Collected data
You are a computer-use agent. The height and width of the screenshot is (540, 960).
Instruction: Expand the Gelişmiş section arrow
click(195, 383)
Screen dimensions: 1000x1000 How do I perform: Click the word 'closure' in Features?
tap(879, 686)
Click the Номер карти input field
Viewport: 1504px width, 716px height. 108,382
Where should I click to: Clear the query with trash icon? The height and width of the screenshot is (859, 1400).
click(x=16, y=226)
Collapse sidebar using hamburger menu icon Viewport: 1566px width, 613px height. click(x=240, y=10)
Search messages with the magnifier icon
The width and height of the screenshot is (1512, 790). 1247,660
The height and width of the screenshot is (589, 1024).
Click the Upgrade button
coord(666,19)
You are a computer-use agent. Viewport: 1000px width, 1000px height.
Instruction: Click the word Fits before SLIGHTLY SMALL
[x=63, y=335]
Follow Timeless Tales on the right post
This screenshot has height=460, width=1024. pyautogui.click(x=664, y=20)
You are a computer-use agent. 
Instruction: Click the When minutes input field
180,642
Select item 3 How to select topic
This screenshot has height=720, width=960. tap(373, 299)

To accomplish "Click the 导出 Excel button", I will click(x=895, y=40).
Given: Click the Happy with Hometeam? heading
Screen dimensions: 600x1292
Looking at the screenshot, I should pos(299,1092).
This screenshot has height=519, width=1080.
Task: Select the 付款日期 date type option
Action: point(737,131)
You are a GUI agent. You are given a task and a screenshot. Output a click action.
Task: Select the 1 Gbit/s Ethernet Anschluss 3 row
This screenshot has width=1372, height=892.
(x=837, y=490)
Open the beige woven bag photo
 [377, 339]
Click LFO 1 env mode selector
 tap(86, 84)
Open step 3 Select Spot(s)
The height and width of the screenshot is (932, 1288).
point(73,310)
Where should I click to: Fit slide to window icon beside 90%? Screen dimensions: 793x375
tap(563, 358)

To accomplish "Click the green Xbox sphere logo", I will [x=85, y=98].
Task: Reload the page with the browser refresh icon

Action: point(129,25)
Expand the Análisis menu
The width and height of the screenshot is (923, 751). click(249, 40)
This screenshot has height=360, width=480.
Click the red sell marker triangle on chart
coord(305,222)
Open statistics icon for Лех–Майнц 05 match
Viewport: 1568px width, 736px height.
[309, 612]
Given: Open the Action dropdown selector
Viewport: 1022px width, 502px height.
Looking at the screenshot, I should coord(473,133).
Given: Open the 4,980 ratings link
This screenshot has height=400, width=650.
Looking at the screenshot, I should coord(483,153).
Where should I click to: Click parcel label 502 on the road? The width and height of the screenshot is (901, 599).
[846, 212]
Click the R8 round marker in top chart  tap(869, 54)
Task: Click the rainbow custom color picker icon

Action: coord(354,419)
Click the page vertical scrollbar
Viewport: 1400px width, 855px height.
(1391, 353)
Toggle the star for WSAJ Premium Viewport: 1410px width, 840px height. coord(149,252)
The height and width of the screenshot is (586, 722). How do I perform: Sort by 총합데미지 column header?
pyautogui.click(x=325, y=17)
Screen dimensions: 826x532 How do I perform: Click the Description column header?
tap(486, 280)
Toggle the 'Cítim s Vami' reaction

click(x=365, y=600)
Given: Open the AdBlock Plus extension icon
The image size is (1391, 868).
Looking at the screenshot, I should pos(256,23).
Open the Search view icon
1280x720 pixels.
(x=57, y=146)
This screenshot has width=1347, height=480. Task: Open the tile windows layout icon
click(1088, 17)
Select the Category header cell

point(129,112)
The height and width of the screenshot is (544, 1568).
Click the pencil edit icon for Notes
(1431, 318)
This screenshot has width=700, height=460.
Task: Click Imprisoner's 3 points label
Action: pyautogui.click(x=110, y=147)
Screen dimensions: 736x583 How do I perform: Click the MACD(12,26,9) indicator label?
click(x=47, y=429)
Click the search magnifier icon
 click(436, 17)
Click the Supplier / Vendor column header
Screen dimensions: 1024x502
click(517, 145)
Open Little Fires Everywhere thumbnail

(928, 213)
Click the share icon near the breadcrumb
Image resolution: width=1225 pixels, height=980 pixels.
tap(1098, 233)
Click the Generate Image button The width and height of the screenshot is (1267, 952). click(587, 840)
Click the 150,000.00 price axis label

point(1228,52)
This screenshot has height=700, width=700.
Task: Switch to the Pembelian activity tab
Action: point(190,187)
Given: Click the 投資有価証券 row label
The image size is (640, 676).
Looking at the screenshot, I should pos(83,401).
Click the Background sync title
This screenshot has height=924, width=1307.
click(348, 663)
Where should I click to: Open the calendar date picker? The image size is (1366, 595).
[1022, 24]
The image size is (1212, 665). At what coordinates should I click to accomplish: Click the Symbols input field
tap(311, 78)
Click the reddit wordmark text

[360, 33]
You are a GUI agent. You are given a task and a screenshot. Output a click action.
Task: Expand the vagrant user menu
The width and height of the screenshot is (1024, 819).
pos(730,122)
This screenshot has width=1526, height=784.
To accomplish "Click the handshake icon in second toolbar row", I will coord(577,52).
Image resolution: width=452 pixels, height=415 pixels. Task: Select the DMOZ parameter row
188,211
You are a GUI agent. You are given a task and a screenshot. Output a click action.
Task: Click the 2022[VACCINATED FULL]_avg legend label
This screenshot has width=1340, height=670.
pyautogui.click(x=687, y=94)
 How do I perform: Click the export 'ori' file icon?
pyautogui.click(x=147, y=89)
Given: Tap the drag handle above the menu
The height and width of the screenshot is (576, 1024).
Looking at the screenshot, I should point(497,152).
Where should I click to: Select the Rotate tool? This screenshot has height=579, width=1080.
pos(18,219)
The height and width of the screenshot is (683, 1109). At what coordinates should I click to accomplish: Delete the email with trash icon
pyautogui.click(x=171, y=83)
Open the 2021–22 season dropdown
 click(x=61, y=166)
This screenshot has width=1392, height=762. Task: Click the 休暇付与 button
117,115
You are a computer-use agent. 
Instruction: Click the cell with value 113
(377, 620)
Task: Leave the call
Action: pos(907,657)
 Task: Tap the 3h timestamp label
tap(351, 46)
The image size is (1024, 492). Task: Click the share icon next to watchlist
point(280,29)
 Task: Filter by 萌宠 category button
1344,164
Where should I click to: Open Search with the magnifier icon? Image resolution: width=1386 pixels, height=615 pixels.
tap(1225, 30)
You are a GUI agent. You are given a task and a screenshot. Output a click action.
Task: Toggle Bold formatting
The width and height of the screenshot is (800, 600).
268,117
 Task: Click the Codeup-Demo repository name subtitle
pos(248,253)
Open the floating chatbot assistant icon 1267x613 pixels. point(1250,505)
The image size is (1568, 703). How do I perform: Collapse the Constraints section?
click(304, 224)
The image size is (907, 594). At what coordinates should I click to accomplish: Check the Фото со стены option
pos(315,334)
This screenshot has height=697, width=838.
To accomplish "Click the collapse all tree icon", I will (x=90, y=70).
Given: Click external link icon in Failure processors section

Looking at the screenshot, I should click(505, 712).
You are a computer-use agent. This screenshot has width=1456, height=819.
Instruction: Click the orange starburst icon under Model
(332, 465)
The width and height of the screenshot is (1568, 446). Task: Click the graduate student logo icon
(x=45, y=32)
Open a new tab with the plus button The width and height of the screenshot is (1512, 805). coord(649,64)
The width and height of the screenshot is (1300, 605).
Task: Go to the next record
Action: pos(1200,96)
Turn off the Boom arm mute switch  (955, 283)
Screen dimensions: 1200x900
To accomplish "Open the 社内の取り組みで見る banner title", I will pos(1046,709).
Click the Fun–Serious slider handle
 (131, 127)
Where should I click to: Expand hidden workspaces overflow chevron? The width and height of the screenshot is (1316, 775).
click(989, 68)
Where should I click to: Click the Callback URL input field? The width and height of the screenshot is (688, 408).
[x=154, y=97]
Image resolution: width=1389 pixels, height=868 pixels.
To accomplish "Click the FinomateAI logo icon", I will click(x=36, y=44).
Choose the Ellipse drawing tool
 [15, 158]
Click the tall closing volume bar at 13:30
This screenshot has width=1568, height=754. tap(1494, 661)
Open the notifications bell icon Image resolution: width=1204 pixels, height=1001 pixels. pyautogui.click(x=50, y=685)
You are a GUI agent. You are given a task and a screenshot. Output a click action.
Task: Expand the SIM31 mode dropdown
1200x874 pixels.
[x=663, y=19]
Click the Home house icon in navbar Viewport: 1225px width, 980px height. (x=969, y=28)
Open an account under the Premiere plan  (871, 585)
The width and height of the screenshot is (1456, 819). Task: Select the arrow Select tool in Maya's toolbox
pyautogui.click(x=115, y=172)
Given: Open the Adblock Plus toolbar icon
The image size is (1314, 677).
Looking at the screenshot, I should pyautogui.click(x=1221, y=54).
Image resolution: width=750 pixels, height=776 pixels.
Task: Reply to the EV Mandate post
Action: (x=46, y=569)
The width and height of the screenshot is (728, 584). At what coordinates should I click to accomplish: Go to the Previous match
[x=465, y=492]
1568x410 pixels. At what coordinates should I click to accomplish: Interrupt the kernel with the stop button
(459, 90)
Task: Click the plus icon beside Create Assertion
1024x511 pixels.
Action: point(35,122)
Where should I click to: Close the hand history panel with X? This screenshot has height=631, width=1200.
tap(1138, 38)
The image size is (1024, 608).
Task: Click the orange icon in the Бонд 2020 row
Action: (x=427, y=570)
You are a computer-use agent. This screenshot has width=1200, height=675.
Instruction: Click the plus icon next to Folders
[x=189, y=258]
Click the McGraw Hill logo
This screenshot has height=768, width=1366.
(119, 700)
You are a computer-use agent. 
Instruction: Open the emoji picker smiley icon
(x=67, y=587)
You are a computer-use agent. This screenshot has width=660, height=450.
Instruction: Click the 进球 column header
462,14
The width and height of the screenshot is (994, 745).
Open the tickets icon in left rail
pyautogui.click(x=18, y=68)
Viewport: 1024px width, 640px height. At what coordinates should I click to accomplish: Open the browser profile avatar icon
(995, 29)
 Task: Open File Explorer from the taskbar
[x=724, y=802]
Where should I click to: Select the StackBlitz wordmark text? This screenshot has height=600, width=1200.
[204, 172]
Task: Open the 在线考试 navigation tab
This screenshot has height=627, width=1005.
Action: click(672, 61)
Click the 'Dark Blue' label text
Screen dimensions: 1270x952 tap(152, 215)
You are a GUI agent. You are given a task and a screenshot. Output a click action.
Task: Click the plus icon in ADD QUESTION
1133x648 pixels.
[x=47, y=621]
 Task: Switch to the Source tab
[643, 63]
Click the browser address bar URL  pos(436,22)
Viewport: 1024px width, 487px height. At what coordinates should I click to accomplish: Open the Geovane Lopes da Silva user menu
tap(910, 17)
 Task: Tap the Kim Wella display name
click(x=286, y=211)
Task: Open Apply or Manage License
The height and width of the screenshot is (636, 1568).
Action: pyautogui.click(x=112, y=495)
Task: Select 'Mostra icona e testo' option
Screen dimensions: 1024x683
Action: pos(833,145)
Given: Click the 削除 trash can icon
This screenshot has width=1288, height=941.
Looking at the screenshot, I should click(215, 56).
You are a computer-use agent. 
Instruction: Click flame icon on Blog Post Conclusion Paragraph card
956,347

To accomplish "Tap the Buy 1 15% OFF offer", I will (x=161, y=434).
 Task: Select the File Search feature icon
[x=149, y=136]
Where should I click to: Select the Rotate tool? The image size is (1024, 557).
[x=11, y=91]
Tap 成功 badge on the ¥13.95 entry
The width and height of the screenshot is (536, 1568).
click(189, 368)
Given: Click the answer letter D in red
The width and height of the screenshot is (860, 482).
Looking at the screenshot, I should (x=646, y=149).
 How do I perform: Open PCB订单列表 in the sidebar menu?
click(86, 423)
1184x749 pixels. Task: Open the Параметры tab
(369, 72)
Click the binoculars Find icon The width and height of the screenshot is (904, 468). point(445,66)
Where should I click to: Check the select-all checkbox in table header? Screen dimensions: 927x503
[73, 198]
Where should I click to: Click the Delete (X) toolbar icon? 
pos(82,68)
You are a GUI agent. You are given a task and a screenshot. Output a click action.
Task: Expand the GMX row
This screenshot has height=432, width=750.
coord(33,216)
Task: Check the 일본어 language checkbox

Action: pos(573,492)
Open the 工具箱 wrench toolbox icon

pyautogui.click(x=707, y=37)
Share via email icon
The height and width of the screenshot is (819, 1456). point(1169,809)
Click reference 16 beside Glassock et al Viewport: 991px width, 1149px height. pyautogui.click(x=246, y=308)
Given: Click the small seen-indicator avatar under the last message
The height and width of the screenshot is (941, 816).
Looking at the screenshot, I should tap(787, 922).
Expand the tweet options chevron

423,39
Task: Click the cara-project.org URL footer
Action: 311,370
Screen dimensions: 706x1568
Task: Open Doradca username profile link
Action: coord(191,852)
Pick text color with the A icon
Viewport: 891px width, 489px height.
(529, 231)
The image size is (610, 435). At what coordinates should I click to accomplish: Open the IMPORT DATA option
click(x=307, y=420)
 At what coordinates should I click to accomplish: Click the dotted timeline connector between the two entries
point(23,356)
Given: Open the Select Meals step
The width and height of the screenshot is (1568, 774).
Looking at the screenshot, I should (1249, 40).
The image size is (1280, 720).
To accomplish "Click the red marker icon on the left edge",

## Exercise
Return exactly the lines of the data, and only those, from the line with "The width and height of the screenshot is (1568, 774)." through the last line, inclusive.

## Response area
The width and height of the screenshot is (1568, 774).
Looking at the screenshot, I should (1249, 40).
The image size is (1280, 720).
To accomplish "Click the red marker icon on the left edge",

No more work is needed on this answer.